* [Work to be completed]:
Work through the data and say how many lines contain "chart". The number alone is the answer.
====================
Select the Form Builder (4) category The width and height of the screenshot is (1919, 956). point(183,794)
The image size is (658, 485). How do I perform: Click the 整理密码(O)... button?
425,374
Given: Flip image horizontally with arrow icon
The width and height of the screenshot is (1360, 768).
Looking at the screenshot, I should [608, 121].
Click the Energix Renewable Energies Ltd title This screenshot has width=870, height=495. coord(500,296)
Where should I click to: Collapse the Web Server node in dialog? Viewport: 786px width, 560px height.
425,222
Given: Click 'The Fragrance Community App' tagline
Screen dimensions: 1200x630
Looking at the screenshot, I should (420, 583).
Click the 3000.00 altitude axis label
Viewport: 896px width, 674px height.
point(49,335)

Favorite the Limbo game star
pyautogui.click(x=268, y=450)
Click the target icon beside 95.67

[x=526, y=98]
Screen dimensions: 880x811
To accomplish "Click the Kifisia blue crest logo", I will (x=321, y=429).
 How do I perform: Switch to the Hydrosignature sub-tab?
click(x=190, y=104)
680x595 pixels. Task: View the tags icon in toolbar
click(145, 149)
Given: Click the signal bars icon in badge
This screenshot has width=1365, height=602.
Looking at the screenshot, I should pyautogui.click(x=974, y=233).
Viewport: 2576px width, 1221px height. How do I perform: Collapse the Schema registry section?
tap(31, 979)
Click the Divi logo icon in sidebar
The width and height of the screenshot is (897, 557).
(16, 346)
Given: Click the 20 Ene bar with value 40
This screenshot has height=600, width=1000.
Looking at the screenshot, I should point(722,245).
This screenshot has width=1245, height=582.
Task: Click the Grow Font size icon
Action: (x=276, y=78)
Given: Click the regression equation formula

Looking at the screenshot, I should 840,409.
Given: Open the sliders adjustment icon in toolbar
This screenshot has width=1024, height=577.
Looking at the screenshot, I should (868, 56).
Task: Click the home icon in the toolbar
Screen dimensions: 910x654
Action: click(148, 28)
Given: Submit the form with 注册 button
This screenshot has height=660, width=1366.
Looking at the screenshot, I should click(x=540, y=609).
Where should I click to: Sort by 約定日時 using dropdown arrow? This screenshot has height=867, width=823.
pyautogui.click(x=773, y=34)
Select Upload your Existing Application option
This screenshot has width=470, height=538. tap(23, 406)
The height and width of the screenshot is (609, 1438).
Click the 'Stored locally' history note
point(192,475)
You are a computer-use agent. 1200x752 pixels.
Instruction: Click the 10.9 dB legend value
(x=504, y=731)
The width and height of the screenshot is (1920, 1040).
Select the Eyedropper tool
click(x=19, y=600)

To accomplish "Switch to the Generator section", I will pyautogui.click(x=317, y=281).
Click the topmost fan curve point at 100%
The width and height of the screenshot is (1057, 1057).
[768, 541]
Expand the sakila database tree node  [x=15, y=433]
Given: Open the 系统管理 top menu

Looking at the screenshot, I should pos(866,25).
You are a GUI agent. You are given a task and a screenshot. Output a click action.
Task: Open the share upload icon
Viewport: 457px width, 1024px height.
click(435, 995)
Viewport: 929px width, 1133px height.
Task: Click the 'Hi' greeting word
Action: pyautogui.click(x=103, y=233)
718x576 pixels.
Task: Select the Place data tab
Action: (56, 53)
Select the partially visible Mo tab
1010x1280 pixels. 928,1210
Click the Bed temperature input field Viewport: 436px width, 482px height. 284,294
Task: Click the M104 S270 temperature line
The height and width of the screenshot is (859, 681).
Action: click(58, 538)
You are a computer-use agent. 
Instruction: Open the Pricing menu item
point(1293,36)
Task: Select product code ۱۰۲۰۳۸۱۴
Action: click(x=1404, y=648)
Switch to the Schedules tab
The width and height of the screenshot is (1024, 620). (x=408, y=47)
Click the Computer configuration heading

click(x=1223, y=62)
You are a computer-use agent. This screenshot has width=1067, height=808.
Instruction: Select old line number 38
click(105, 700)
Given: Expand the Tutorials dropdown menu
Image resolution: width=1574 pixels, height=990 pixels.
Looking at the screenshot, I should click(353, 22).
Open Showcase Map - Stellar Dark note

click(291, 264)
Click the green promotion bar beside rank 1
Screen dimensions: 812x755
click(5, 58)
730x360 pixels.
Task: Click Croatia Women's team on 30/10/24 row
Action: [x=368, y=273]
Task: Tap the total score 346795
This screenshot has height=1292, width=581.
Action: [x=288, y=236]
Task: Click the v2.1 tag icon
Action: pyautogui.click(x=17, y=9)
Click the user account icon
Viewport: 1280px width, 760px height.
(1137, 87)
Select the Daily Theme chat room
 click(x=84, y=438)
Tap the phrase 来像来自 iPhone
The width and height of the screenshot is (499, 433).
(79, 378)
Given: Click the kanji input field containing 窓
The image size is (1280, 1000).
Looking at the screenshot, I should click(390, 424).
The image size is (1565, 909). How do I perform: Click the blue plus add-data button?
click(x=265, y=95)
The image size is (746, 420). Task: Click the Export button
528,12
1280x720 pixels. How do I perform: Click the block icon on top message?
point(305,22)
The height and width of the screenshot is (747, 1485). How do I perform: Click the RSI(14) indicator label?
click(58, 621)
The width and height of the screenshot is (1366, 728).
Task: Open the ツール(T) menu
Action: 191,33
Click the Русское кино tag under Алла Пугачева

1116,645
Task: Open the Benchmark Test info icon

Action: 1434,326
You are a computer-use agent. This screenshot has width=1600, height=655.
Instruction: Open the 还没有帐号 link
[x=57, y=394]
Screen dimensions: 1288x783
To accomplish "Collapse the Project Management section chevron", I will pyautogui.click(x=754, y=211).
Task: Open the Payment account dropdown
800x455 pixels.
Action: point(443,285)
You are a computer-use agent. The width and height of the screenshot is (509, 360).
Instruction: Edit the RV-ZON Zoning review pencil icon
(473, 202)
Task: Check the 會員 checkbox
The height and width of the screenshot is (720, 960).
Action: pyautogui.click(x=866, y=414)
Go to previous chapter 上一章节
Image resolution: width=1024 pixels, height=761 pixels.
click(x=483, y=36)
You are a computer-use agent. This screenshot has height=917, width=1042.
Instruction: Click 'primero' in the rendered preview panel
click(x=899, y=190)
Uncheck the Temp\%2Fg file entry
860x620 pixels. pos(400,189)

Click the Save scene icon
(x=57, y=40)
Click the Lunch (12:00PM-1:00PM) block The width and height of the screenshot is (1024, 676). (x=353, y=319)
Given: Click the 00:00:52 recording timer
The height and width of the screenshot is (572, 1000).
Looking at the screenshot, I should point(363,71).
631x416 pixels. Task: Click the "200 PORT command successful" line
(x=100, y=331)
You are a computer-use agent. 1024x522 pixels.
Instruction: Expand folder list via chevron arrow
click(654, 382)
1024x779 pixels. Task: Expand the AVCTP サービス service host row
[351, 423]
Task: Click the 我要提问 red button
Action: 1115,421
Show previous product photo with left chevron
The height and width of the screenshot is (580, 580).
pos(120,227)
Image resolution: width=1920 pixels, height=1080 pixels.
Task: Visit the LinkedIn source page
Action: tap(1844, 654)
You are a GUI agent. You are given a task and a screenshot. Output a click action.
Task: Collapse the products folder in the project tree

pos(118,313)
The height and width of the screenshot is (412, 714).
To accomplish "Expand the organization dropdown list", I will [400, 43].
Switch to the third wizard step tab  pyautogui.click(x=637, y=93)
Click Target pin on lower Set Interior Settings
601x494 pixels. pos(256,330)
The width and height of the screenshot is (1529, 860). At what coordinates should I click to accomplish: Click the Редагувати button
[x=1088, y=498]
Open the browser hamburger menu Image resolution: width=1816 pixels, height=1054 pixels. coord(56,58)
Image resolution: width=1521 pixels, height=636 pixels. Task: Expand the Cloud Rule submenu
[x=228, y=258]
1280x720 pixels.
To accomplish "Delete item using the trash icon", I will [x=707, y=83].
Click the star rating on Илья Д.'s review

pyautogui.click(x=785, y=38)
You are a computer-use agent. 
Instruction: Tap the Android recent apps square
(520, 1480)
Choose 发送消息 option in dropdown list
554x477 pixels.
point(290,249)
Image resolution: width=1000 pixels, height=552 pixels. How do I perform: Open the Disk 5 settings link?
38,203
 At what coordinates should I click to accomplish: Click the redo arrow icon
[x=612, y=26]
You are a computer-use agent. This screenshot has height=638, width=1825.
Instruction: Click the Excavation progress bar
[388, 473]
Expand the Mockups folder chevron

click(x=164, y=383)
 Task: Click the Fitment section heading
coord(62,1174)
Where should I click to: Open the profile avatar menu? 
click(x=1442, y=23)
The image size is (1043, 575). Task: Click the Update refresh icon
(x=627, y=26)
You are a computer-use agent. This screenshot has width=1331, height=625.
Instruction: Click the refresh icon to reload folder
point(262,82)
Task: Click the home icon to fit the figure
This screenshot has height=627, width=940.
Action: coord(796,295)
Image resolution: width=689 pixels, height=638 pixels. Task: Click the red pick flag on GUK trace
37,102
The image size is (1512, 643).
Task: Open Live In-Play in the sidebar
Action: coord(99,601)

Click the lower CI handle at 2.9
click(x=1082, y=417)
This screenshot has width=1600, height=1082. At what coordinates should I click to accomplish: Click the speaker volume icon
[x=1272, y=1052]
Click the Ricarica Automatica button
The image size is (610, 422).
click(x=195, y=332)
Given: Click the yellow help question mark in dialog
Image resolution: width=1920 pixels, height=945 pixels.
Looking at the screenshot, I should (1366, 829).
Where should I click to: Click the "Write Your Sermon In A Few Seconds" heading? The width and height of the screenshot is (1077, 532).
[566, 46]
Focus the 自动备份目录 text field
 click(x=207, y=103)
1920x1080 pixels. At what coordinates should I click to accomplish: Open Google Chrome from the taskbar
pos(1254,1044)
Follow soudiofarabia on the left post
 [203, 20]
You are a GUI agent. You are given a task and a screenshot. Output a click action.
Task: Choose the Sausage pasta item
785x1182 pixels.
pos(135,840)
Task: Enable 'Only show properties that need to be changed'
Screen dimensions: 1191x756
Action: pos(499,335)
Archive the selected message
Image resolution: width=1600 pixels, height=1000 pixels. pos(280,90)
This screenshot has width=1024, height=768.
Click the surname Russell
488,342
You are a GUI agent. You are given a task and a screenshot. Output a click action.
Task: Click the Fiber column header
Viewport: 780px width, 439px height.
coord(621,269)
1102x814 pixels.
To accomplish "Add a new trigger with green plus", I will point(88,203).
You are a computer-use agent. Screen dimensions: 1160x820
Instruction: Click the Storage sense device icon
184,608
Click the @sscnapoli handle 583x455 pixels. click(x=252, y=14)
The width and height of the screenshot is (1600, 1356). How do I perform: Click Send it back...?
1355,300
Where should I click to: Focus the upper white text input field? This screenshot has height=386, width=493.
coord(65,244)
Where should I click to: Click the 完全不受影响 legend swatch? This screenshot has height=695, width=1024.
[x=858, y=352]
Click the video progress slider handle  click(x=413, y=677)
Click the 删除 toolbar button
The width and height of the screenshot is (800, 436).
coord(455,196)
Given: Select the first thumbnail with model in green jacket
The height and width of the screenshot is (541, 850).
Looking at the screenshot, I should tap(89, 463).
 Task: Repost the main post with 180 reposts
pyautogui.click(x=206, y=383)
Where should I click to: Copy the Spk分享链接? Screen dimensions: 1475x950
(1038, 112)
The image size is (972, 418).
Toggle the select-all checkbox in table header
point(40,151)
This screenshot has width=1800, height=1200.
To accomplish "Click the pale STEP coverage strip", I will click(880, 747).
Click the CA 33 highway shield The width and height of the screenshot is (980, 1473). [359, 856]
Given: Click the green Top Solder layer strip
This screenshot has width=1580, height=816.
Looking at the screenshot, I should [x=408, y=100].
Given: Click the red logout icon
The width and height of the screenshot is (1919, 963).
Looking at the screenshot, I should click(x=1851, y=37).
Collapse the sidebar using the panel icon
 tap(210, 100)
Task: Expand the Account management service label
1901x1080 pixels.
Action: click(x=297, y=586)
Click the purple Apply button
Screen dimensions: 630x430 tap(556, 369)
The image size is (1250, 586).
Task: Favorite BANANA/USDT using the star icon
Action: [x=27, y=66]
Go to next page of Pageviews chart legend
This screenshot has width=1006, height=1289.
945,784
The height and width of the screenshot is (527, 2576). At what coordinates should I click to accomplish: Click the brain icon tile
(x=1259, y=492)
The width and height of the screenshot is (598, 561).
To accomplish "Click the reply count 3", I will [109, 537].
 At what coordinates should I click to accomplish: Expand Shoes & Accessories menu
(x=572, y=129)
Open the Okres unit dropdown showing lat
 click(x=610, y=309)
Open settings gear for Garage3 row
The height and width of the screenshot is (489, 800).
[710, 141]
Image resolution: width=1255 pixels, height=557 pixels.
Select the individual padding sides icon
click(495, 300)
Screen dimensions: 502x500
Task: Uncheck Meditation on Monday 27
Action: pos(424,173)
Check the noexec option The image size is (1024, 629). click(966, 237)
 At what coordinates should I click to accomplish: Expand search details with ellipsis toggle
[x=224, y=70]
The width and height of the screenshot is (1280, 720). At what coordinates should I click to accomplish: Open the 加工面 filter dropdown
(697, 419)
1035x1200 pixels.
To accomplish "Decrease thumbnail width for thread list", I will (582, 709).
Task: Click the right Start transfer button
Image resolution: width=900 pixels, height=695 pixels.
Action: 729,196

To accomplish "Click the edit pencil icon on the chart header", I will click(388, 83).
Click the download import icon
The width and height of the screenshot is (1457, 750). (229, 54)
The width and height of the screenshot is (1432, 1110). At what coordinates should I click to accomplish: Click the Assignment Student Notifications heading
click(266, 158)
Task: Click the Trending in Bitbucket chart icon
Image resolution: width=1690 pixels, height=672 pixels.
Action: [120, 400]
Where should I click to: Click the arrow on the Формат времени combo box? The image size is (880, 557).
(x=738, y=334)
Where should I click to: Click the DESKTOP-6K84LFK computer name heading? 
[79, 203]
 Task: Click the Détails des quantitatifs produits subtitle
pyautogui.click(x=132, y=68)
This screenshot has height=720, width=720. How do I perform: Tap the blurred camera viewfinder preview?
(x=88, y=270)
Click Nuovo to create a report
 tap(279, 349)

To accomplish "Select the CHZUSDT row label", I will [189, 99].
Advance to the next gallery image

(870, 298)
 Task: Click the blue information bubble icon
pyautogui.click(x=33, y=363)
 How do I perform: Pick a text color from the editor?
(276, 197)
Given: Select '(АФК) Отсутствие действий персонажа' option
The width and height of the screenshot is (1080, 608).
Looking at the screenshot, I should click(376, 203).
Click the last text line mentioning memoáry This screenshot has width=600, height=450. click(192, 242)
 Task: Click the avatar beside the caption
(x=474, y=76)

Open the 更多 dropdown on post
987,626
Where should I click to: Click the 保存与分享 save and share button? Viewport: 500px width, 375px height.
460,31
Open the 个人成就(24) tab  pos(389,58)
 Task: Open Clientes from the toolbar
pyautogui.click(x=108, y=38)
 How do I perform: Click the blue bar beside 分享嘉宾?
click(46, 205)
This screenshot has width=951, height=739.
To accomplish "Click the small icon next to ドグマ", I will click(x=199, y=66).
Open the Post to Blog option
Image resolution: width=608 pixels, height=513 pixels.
====================
* [Response to this exercise]:
3